### GIVEN INFORMATION
============

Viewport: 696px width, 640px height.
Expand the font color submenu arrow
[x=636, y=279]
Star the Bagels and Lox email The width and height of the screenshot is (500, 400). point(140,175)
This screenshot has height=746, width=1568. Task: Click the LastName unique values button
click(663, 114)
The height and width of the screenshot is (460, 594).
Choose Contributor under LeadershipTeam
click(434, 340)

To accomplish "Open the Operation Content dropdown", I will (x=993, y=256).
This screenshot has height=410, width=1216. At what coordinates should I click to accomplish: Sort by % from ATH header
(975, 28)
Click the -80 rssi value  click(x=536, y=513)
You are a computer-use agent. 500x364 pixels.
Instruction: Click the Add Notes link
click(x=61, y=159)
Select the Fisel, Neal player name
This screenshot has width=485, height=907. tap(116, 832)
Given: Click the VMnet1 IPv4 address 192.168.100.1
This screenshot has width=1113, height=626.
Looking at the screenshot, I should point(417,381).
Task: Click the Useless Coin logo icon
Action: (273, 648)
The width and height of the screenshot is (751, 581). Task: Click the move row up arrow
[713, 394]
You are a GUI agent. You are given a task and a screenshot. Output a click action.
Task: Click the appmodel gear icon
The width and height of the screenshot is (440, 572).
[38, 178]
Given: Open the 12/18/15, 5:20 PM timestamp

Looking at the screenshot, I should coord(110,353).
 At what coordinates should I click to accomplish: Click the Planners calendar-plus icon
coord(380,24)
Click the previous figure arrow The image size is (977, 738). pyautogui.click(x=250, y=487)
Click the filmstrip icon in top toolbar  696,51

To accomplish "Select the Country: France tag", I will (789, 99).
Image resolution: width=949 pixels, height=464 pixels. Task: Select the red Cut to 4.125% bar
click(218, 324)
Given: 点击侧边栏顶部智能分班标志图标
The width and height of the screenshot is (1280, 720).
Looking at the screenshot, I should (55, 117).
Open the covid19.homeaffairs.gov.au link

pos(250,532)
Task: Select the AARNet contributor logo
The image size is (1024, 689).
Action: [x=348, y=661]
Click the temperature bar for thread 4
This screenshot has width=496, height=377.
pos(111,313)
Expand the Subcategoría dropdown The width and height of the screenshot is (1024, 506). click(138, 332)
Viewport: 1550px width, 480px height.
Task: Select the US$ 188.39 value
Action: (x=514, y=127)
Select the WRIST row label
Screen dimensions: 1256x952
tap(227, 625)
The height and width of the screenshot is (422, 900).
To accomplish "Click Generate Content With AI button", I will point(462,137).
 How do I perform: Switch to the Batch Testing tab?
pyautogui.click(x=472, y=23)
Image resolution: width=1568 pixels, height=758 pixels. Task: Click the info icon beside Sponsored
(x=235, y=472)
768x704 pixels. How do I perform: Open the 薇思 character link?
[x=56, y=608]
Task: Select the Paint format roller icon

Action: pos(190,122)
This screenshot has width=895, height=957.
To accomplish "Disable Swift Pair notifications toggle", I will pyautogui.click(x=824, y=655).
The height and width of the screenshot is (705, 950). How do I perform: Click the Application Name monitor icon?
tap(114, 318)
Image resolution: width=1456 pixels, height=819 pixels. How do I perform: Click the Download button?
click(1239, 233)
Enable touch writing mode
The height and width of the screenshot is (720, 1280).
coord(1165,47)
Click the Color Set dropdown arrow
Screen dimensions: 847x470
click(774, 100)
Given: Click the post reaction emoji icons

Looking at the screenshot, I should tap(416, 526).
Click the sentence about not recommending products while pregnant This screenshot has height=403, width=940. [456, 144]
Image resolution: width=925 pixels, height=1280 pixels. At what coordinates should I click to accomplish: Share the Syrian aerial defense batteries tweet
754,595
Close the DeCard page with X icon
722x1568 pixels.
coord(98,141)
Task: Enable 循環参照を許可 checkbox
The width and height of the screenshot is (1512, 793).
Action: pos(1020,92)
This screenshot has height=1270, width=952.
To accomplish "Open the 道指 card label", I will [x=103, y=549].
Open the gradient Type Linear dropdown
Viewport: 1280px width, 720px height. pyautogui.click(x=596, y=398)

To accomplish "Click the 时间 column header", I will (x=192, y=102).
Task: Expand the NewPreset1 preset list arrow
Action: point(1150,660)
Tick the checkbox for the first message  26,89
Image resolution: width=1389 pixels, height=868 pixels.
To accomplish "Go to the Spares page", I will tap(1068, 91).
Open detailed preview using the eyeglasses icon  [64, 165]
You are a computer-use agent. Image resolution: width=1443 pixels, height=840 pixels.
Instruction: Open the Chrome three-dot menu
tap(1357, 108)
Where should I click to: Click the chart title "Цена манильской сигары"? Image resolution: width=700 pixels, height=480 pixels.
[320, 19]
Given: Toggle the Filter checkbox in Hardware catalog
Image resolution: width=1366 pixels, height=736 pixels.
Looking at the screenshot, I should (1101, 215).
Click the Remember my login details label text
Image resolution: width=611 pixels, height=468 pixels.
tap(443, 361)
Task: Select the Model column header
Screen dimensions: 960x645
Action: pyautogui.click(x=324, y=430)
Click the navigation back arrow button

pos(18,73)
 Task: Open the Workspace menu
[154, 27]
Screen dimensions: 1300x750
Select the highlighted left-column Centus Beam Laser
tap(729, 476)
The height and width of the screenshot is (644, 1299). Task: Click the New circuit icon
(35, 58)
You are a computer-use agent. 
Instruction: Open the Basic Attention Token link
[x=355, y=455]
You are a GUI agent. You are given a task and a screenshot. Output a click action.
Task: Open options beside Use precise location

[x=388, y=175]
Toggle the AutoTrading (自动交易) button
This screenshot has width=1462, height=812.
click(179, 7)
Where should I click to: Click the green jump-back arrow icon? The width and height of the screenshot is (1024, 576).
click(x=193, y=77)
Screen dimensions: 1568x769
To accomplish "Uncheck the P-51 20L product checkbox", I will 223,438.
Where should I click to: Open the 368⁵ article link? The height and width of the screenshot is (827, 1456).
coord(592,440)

============

### EXERCISE OBJECTIVE
Could you write out, exactly as they stand, only the lines above that begin at the line with "Given: Click the VMnet1" and stop after the line with "Click the temperature bar for thread 4"?

### TASK OUTPUT
Given: Click the VMnet1 IPv4 address 192.168.100.1
This screenshot has width=1113, height=626.
Looking at the screenshot, I should point(417,381).
Task: Click the Useless Coin logo icon
Action: (273, 648)
The width and height of the screenshot is (751, 581). Task: Click the move row up arrow
[713, 394]
You are a GUI agent. You are given a task and a screenshot. Output a click action.
Task: Click the appmodel gear icon
The width and height of the screenshot is (440, 572).
[38, 178]
Given: Open the 12/18/15, 5:20 PM timestamp

Looking at the screenshot, I should coord(110,353).
 At what coordinates should I click to accomplish: Click the Planners calendar-plus icon
coord(380,24)
Click the previous figure arrow The image size is (977, 738). pyautogui.click(x=250, y=487)
Click the filmstrip icon in top toolbar  696,51

To accomplish "Select the Country: France tag", I will (789, 99).
Image resolution: width=949 pixels, height=464 pixels. Task: Select the red Cut to 4.125% bar
click(218, 324)
Given: 点击侧边栏顶部智能分班标志图标
The width and height of the screenshot is (1280, 720).
Looking at the screenshot, I should (55, 117).
Open the covid19.homeaffairs.gov.au link

pos(250,532)
Task: Select the AARNet contributor logo
The image size is (1024, 689).
Action: [x=348, y=661]
Click the temperature bar for thread 4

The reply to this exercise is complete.